British speedway rider

Peter Lee Complin (born 17 November 1984) is a Motorcycle speedway rider from England.

==Speedway career==
Complin began his British career riding for Sheffield Tigers during the 2001 Premier League speedway season. The following year, he also rode for Belle Vue Aces in the top tier of British Speedway. In 2007, he joined Stoke Potters where he stayed for three seasons peaking with a 7.95 average. He was named Stoke's 2007 rder of the year.

Complin also made appearances for both Peterborough Panthers and Wolverhampton Wolves during the 2009 Elite League speedway season.

Complin moved to the Berwick Bandits for the 2010, 2011 and 2012 seasons before leaving speedway for nearly ten years. He was part of the Berwick team that won the Premier League Four-Team Championship, held on 15 July 2012, at the East of England Arena.
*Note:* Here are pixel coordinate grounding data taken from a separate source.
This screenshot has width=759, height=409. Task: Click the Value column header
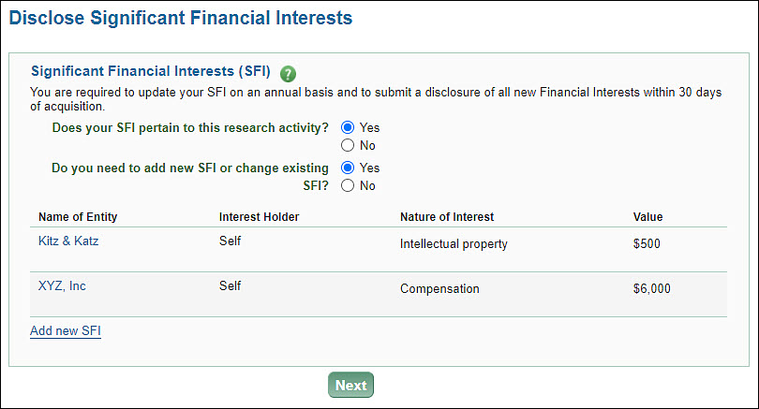tap(647, 217)
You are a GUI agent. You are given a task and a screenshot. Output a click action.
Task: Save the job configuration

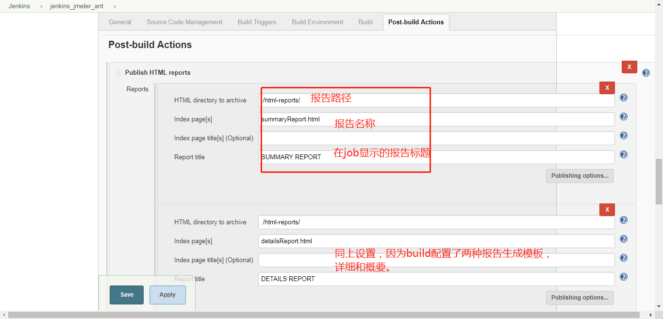pyautogui.click(x=126, y=294)
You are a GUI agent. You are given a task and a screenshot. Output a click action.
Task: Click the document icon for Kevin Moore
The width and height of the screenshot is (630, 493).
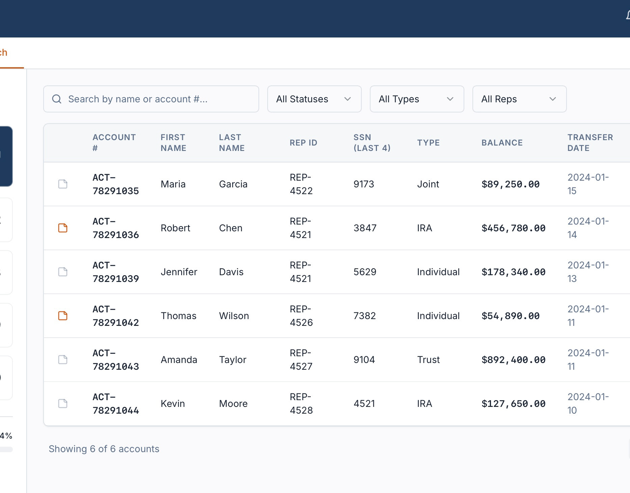coord(63,404)
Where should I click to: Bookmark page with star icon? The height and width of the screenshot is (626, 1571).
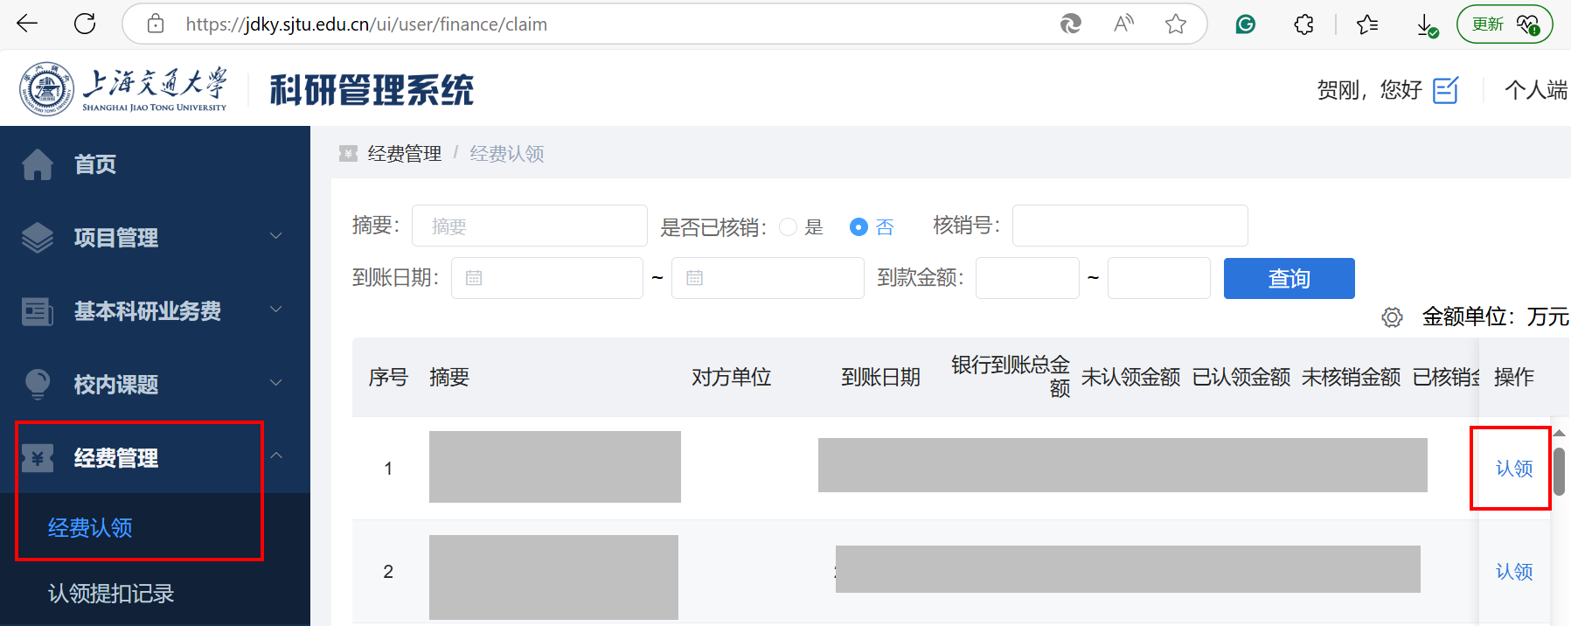click(x=1175, y=24)
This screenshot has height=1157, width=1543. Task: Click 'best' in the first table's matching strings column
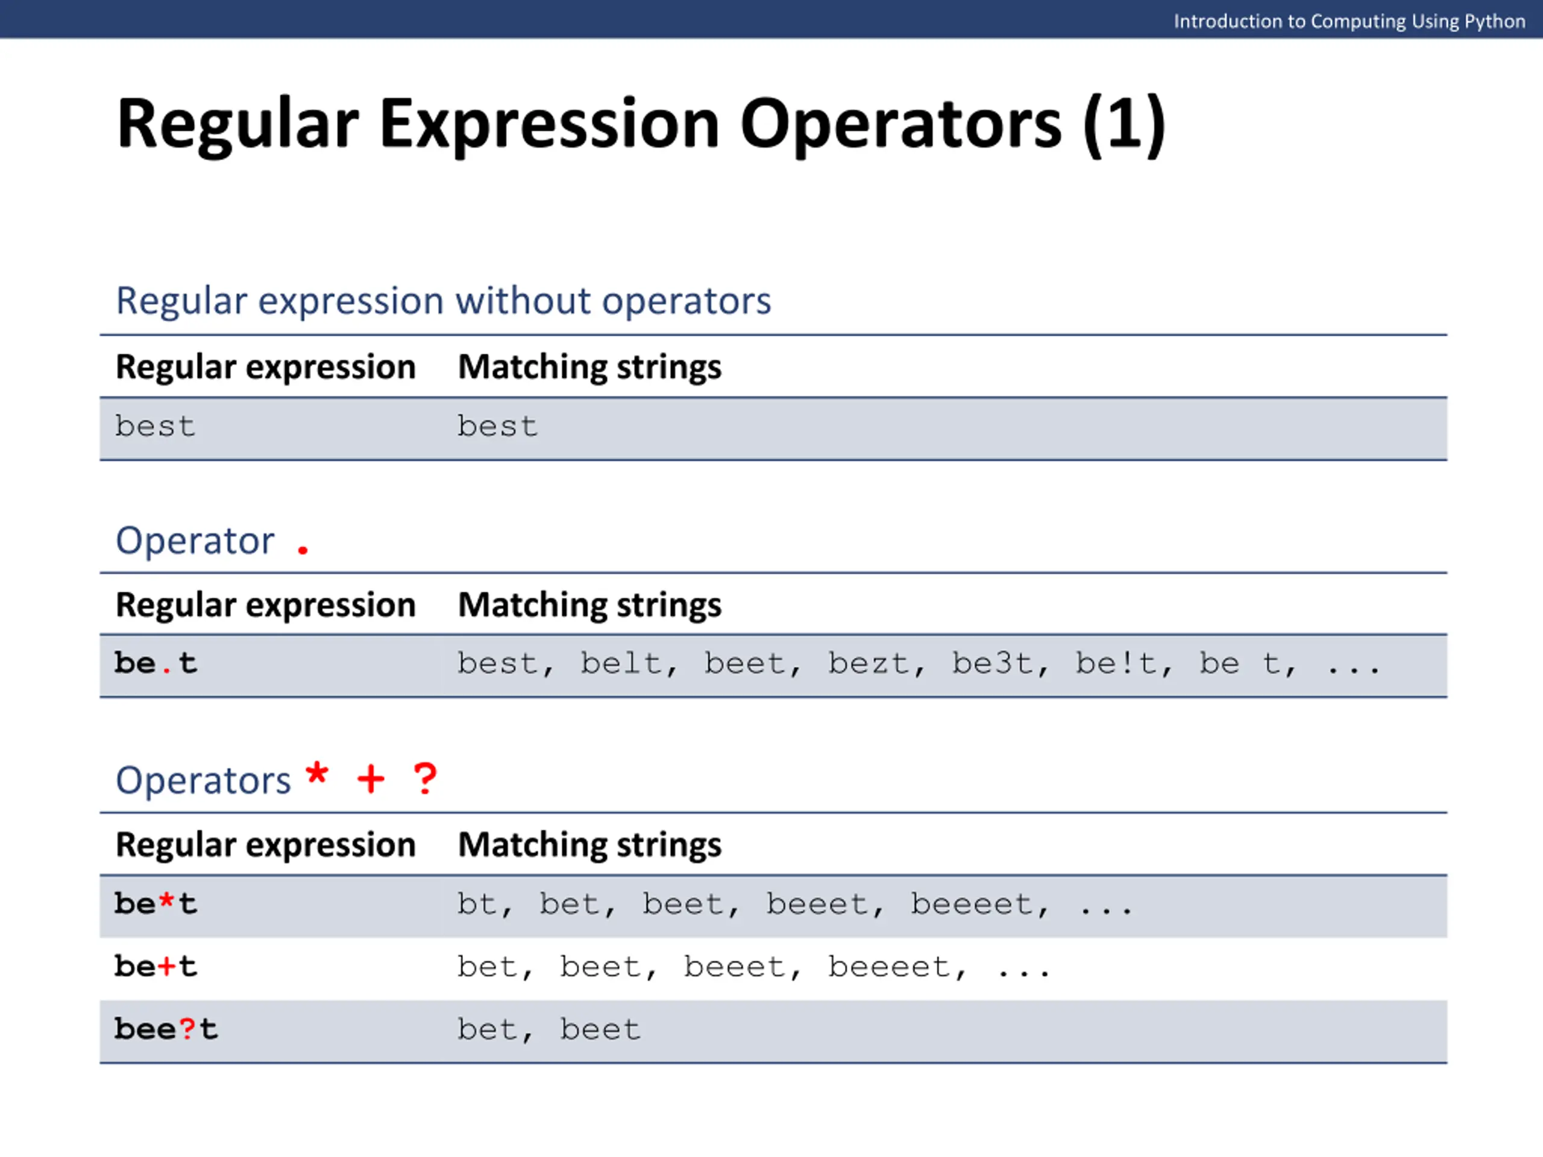click(497, 426)
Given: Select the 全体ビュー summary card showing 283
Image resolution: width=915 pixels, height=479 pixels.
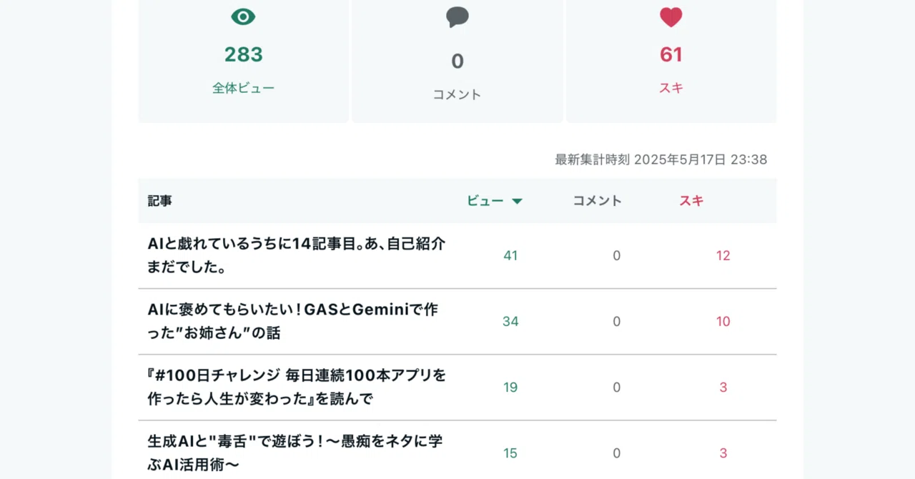Looking at the screenshot, I should click(x=243, y=61).
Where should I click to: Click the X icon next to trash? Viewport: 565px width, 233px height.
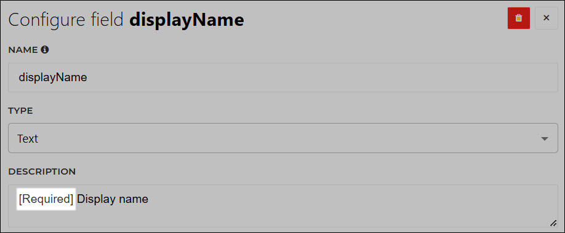point(547,18)
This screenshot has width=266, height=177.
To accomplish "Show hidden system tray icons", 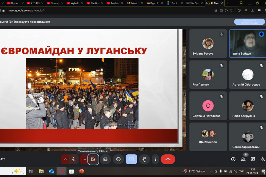I will tap(211, 171).
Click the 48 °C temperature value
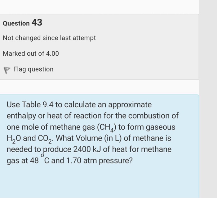This screenshot has width=217, height=198. (40, 159)
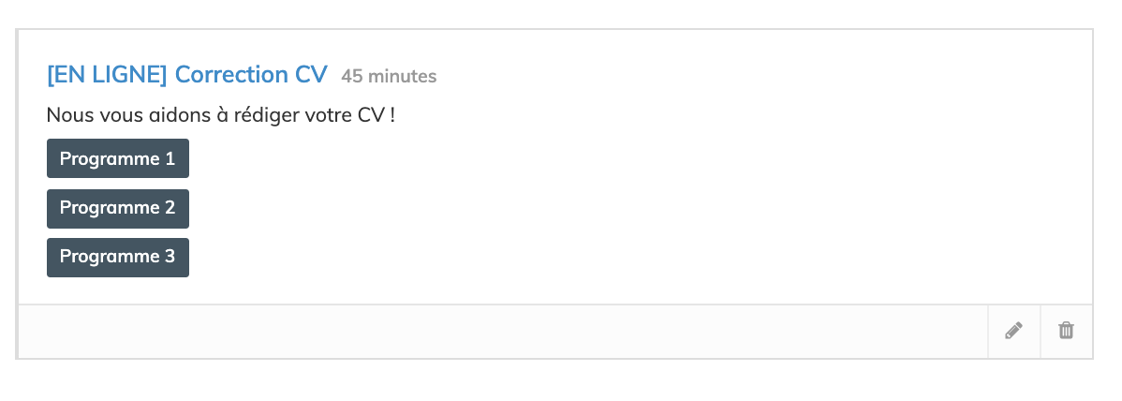Select the Programme 3 tag

[x=118, y=257]
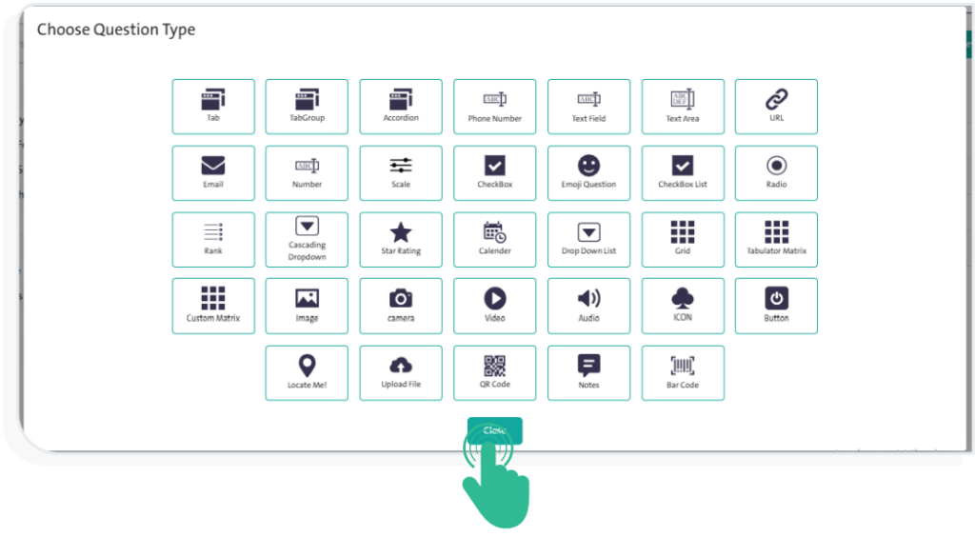975x537 pixels.
Task: Select the Radio question type
Action: [x=776, y=173]
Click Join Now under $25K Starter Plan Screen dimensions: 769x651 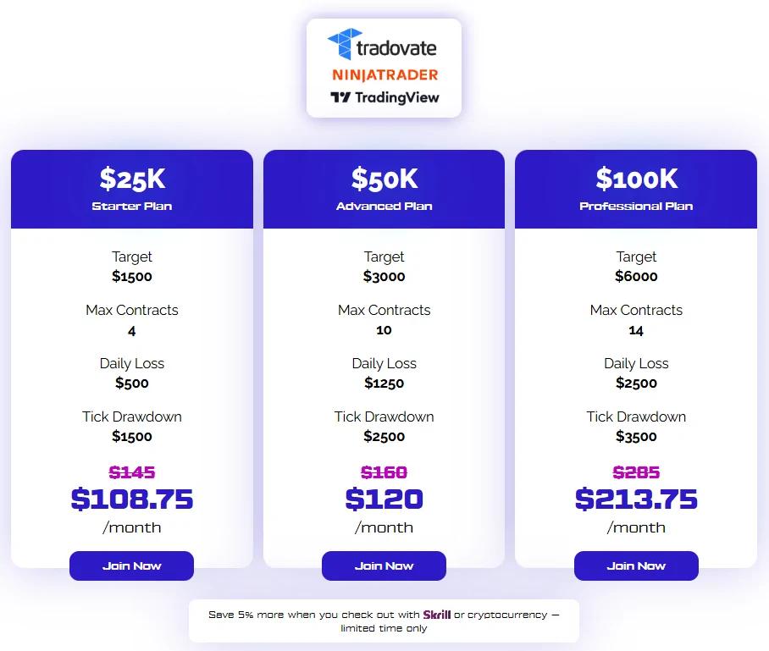pos(131,565)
In 2021, Complin made a surprise comeback and signed for Newcastle Diamonds for the SGB Championship 2022 but Newcastle folded in June resulting in Complin signing for Plymouth Gladiators in August and he finished the 2022 season with them.

In 2023, Complin signed for Glasgow Tigers for the SGB Championship 2023, where he won the league title. He also signed for Mildenhall Fen Tigers for the 2023 NDL. In 2023, he helped Mildenhall win the Knockout Cup and was named the team's captain.

Complin re-signed for Glasgow for the 2024 season but was suspended for 20 months for failing a drugs test.